-- Start Data excerpts --

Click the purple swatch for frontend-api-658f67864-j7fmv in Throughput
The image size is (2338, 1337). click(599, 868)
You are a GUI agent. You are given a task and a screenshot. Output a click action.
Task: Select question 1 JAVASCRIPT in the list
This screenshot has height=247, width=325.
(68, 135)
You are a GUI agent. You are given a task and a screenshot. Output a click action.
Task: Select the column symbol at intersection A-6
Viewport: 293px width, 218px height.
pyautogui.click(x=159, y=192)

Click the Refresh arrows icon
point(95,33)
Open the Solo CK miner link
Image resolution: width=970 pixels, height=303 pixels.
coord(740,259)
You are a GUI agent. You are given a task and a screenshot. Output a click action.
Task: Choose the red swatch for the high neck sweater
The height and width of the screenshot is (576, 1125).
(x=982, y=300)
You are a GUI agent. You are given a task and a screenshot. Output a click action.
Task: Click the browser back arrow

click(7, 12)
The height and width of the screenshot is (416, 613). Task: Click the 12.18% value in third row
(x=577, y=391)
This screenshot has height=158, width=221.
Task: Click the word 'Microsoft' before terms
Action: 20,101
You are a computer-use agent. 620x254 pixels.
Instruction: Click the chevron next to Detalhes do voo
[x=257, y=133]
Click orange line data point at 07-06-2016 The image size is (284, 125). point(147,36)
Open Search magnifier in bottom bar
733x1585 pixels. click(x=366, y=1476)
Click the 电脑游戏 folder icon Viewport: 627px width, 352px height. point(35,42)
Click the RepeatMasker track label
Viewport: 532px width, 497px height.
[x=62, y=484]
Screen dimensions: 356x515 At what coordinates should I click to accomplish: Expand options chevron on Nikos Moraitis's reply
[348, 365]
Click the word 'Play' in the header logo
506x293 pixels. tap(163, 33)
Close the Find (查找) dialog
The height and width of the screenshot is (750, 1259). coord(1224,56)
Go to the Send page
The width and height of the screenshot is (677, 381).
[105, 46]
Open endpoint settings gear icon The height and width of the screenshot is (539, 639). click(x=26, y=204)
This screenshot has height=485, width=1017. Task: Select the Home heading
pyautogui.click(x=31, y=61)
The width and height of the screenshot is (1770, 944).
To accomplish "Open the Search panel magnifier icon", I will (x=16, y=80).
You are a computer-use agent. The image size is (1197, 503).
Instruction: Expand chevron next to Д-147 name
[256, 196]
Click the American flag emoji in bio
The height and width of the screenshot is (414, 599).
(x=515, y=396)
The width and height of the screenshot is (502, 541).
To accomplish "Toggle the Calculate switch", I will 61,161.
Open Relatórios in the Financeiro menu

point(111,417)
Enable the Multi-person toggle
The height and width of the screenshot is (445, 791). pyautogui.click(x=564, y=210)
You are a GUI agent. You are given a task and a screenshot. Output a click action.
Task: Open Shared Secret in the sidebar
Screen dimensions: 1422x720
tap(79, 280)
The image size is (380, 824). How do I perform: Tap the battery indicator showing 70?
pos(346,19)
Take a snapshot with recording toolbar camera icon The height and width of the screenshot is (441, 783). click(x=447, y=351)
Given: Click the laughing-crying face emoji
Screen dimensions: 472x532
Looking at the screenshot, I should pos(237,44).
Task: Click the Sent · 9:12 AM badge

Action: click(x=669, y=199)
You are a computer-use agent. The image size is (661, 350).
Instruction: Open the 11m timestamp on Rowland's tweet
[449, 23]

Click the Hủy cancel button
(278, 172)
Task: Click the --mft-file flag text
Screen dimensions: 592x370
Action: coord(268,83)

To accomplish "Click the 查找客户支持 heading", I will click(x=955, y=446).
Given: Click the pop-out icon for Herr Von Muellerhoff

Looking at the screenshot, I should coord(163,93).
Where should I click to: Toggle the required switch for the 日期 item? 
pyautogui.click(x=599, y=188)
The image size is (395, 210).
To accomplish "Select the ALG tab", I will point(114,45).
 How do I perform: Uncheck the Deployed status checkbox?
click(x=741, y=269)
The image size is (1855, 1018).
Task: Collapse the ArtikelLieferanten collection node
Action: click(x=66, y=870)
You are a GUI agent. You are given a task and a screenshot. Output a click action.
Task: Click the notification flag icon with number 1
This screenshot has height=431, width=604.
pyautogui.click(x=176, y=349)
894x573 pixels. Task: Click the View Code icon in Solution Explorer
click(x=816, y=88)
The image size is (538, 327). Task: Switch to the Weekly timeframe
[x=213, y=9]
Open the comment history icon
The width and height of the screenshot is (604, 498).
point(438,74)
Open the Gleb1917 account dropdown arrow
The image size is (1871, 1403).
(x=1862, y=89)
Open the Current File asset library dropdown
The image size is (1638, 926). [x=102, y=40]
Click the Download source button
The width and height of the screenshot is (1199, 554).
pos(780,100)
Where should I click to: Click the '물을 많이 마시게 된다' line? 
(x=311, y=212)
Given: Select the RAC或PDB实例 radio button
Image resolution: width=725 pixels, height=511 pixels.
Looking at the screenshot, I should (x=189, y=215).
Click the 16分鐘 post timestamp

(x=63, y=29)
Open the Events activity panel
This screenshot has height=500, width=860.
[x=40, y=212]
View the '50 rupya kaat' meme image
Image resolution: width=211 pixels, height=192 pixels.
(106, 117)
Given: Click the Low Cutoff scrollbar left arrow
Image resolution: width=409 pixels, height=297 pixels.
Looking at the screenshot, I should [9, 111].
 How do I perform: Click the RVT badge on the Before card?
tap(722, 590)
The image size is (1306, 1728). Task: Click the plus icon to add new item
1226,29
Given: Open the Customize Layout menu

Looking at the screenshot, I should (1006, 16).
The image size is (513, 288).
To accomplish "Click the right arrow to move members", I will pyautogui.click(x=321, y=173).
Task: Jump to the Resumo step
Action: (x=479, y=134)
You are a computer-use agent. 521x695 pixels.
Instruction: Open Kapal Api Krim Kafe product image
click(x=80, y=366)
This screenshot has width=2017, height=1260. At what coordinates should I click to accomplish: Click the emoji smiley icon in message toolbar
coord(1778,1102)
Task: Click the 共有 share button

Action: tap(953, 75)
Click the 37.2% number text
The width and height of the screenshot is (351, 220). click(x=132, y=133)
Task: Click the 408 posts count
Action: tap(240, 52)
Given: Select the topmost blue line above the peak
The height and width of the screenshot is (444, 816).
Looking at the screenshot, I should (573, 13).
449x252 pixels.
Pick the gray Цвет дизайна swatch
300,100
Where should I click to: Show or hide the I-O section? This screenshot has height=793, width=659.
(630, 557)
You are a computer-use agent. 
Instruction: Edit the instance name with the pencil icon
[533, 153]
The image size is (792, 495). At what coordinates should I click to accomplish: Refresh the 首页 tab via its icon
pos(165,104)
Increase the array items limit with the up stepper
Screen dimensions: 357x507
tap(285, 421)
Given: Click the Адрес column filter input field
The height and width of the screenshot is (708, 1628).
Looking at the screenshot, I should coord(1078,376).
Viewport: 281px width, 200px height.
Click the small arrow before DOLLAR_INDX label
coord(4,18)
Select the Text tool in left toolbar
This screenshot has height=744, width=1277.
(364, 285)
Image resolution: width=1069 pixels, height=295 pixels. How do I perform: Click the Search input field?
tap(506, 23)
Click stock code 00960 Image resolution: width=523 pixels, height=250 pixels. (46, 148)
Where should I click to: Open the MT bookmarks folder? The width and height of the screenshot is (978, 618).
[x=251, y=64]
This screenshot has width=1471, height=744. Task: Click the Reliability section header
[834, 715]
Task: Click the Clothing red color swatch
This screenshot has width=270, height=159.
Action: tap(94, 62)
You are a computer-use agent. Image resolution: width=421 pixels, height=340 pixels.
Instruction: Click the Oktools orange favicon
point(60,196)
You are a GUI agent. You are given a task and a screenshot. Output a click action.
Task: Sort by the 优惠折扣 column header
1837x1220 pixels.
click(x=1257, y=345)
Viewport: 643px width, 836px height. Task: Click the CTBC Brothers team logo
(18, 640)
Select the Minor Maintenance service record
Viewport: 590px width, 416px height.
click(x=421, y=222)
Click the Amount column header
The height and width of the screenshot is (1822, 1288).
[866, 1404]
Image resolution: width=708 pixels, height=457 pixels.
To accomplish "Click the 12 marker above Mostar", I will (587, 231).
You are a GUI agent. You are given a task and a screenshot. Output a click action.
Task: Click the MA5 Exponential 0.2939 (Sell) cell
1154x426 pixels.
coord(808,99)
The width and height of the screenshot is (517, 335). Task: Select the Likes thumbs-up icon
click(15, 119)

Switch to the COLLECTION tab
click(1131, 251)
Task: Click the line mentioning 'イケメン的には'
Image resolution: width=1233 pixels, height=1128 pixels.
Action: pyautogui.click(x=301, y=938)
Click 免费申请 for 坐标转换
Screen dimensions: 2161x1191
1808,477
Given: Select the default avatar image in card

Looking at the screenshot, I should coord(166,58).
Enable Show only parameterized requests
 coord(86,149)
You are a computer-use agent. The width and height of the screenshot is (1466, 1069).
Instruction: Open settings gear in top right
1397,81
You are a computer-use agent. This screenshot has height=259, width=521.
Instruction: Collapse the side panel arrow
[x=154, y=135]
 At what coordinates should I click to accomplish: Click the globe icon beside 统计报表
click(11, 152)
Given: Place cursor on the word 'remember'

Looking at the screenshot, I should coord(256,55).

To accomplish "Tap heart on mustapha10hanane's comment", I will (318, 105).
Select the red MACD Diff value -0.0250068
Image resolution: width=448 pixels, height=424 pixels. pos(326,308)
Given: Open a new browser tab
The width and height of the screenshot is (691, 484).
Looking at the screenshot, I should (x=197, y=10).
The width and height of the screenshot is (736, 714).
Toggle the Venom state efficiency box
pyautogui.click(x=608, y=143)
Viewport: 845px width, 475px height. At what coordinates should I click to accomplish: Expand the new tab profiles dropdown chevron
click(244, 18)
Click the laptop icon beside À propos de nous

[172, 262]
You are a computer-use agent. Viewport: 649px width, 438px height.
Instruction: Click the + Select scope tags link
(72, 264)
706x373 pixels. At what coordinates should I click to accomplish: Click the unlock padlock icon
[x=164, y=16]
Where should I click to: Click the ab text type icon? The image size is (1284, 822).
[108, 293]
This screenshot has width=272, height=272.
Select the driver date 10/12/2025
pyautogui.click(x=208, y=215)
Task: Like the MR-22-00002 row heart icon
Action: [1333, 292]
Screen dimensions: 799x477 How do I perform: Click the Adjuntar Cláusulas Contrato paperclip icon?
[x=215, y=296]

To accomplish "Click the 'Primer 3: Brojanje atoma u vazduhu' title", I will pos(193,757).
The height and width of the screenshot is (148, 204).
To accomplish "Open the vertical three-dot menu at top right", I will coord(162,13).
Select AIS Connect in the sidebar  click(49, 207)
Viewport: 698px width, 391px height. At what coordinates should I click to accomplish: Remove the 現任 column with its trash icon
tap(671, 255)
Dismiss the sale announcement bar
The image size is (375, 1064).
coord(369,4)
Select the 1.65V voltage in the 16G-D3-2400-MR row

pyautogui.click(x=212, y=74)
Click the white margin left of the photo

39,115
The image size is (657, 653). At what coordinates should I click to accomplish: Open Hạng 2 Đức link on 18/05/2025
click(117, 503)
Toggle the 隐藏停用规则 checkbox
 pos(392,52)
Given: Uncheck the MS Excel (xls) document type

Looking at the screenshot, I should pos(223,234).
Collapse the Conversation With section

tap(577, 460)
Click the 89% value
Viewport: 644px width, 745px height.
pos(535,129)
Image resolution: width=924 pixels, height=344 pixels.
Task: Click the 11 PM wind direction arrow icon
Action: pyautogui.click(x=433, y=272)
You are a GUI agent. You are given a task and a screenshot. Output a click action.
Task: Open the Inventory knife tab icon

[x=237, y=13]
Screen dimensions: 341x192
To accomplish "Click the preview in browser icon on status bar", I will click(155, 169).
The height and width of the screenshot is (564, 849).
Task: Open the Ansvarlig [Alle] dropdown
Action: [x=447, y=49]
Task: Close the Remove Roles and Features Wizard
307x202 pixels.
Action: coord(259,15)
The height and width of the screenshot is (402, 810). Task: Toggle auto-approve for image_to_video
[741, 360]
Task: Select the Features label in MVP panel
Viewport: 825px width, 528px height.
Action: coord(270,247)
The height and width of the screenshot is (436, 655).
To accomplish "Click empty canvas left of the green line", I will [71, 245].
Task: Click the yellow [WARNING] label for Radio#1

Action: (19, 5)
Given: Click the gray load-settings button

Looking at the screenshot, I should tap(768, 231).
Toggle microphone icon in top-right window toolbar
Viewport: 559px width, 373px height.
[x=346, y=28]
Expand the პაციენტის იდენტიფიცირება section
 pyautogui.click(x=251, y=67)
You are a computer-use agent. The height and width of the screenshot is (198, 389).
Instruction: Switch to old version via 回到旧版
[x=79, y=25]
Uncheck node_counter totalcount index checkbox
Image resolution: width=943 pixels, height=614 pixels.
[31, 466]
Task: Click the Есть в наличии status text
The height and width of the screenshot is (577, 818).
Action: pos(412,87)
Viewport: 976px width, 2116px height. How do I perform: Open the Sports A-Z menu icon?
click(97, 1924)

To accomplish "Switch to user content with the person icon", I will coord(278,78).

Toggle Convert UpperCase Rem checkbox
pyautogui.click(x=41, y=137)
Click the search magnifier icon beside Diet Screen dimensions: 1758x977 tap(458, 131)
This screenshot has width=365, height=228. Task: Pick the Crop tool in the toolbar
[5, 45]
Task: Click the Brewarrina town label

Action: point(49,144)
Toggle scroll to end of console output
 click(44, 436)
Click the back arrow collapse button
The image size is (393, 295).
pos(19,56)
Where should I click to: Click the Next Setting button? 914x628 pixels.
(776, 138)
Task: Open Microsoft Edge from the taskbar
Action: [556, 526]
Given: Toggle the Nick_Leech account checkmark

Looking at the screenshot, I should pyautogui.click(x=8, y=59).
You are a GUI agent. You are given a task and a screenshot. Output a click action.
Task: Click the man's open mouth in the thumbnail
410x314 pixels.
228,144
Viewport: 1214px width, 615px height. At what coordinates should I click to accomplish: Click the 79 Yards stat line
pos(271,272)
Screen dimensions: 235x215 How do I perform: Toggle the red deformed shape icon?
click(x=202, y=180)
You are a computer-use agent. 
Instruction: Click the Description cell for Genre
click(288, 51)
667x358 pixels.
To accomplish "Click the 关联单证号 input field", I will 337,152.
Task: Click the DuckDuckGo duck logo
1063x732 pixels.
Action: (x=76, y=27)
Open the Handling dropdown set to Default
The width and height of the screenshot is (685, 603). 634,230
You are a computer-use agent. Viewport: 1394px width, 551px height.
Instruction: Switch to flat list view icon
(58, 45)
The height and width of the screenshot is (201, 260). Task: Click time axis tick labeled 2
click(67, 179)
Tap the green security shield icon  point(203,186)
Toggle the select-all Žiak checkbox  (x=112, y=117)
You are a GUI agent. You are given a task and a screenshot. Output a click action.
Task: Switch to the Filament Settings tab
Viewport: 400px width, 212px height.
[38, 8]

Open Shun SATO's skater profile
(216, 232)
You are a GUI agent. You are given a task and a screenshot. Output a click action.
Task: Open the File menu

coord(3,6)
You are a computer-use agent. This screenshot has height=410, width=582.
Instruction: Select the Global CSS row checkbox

-- End Data excerpts --

Your instructions
Copy the lines of the records above word for word, beginning at the line that contains "Task: Close the" and ending after the line that contains "[x=346, y=28]".

Reply
Task: Close the Remove Roles and Features Wizard
307x202 pixels.
Action: coord(259,15)
The height and width of the screenshot is (402, 810). Task: Toggle auto-approve for image_to_video
[741, 360]
Task: Select the Features label in MVP panel
Viewport: 825px width, 528px height.
Action: coord(270,247)
The height and width of the screenshot is (436, 655).
To accomplish "Click empty canvas left of the green line", I will [71, 245].
Task: Click the yellow [WARNING] label for Radio#1

Action: (19, 5)
Given: Click the gray load-settings button

Looking at the screenshot, I should tap(768, 231).
Toggle microphone icon in top-right window toolbar
Viewport: 559px width, 373px height.
[x=346, y=28]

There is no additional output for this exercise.